Wouldn’t it be great if Missouri played a leading role in honoring the victims of Hurricane Katrina by winning this step toward justice? What if we ask Sen. Bond, Sen. Talent, and the Missouri Congressional delegation to lead a national movement to correct the inaccuracy of the federal poverty level? They could seek legislation to base this important measurement on the true cost of living instead of spending patterns from the 1950’s that no longer hold true.

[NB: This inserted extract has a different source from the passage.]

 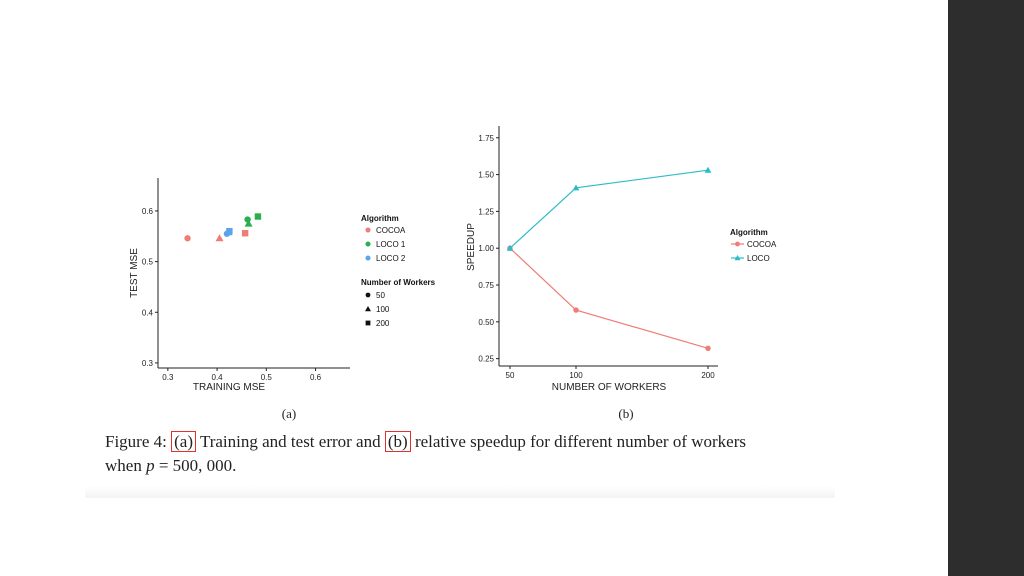 I want to click on chart-b-x-tick-label: 50, so click(x=510, y=376).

A strong house depends on a foundation of truth. Hurricane Katrina shows us that we can no longer afford to keep skewing the numbers to hold down social service caseloads or poverty counts. When we fail to provide services to those who need help, we simply shift costs to other places. For example, when our neighbors cannot access mental health, they wind up in emergency rooms, police cars, and courtrooms. That increases the cost of private insurance, law enforcement, and prisons.

So many are opening their hearts to others and pitching in to rebuild New Orleans and other Gulf communities. Let us do even more. Now is the time to right old wrongs, build a more inclusive community, and knit ourselves into a stronger and safer nation where liberty and justice for all is a reality.